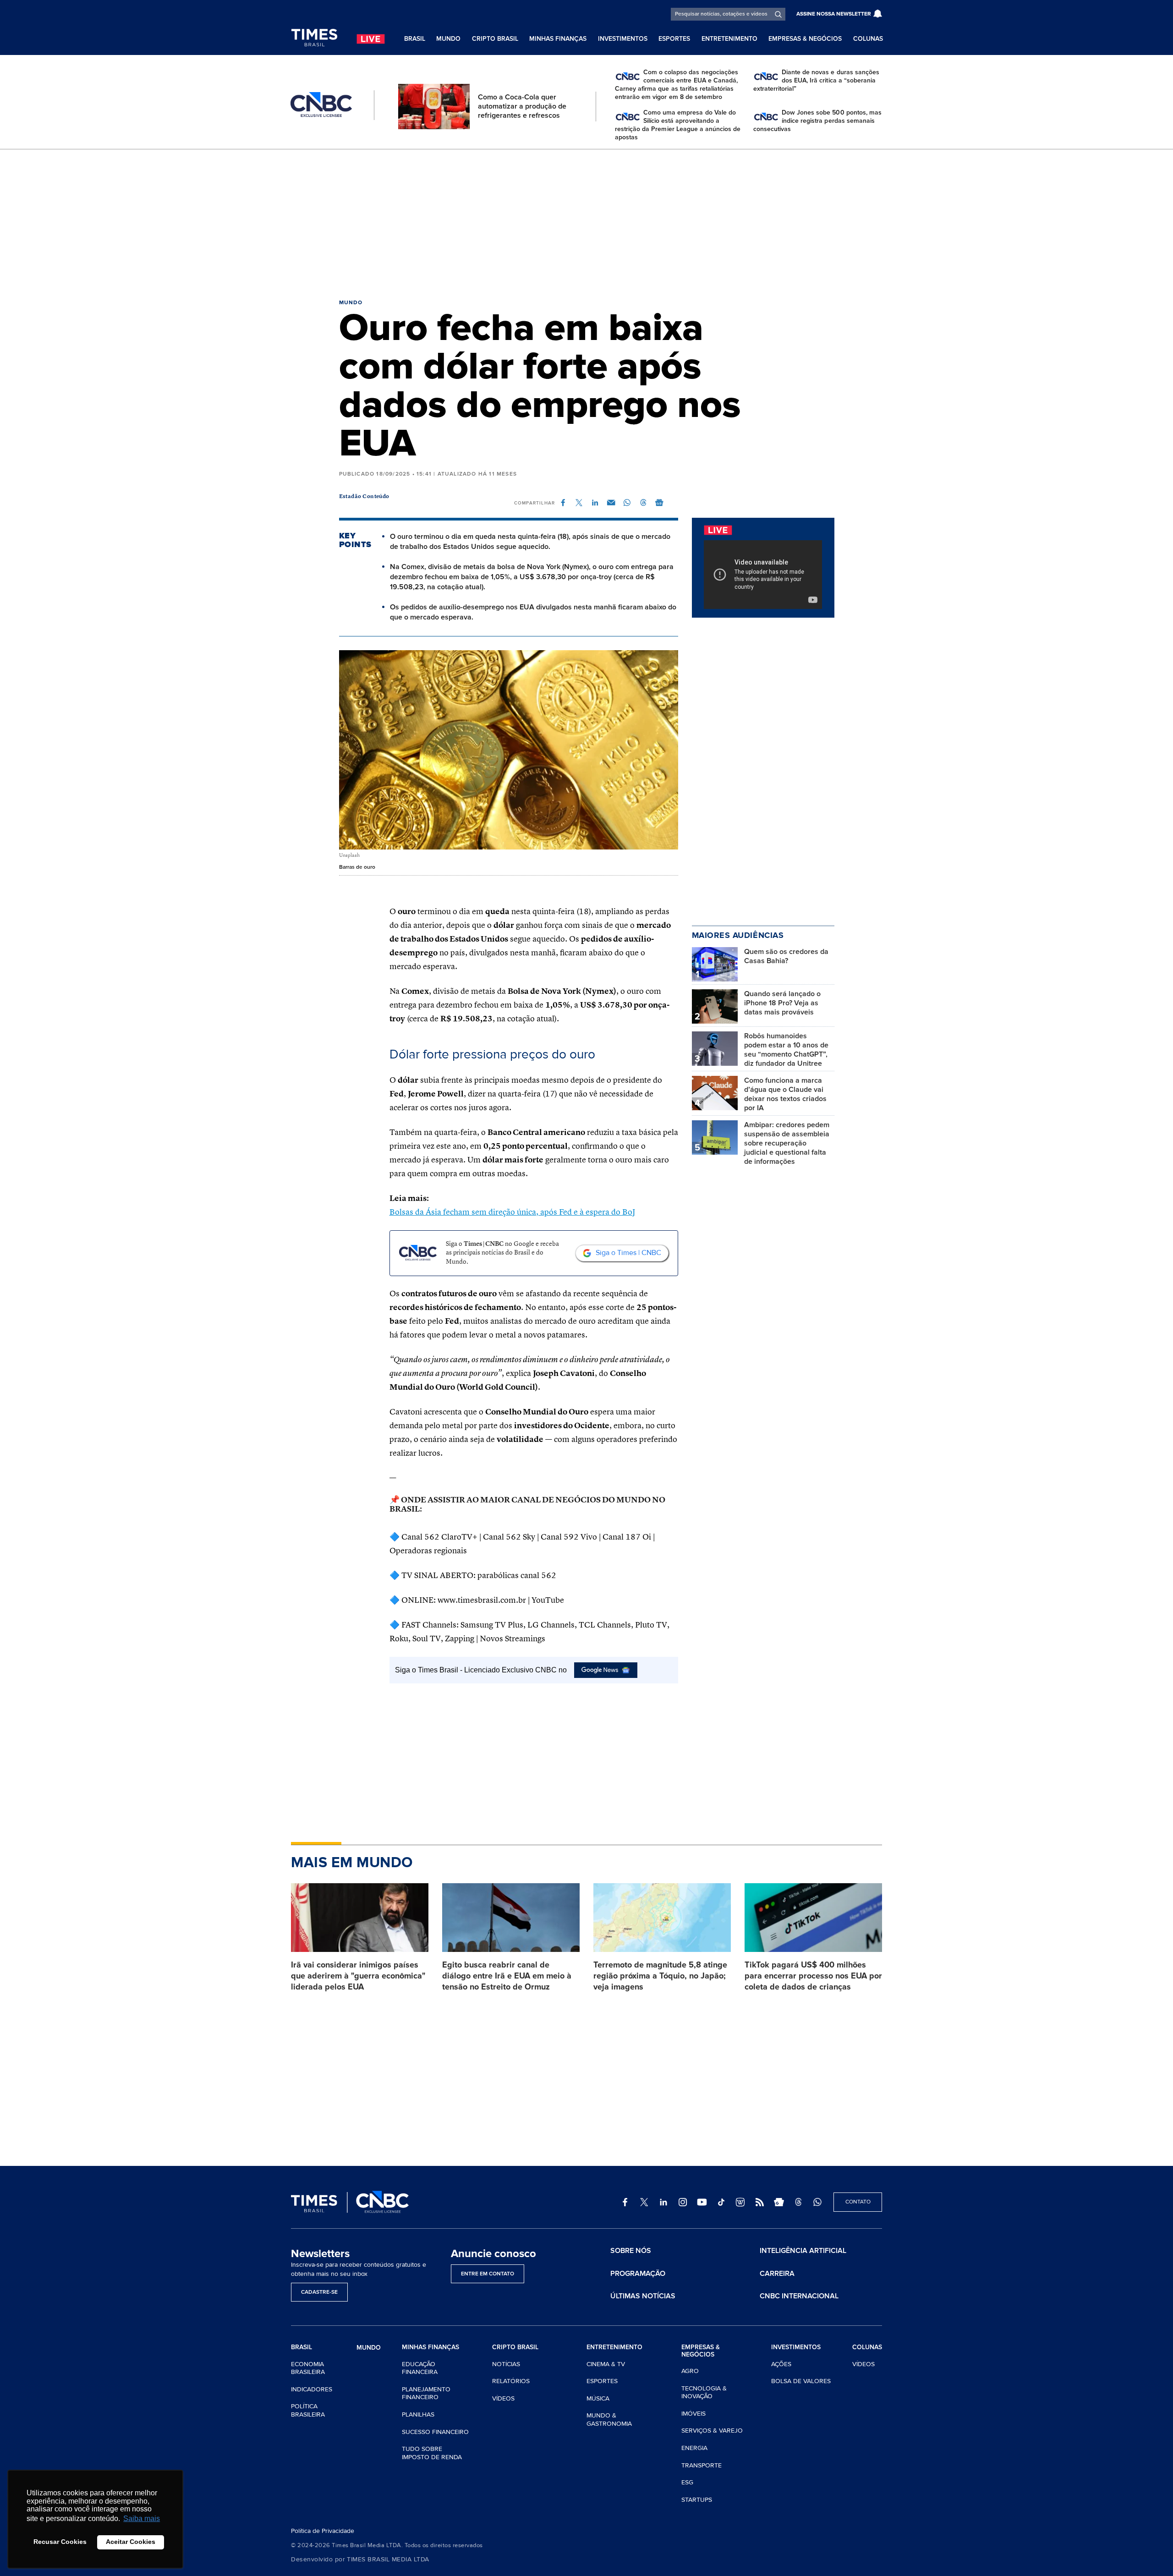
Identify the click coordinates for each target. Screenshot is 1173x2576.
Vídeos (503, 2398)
* * *
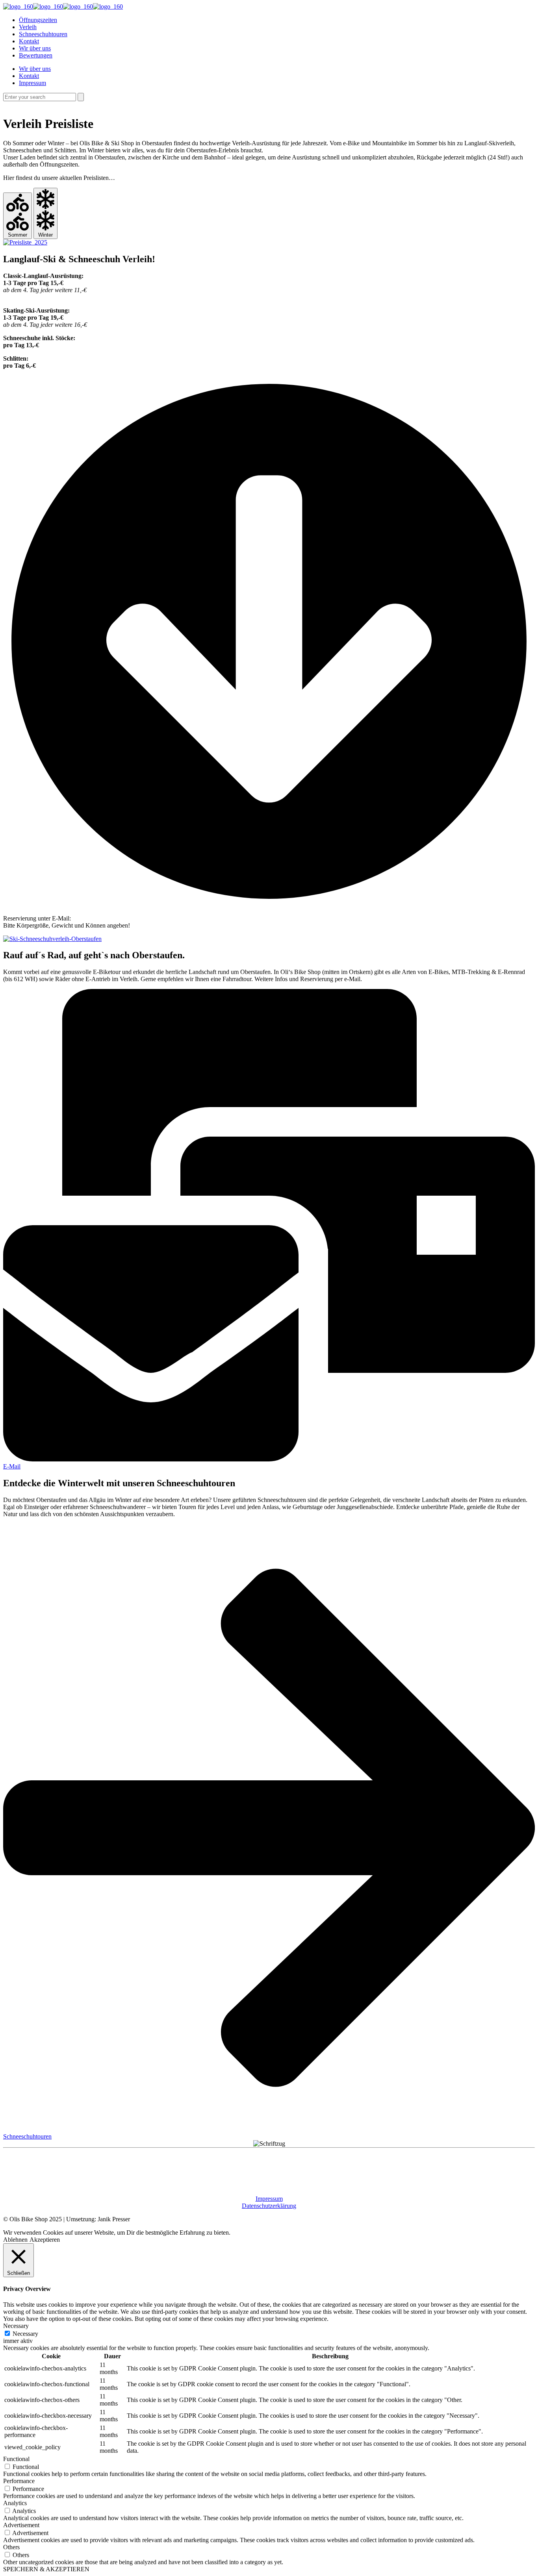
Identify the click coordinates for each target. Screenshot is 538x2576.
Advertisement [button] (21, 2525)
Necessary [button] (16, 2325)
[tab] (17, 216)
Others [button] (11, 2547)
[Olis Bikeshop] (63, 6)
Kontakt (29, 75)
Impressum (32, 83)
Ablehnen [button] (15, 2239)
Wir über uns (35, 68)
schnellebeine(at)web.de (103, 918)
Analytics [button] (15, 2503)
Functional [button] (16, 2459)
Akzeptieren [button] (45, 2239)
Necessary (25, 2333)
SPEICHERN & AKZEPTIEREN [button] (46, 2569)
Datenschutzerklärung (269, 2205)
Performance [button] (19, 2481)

What the exercise asks
When a line in the records above contains the word "button", copy it.

Result for this exercise
Advertisement [button] (21, 2525)
Necessary [button] (16, 2325)
Others [button] (11, 2547)
Ablehnen [button] (15, 2239)
Analytics [button] (15, 2503)
Functional [button] (16, 2459)
Akzeptieren [button] (45, 2239)
SPEICHERN & AKZEPTIEREN [button] (46, 2569)
Performance [button] (19, 2481)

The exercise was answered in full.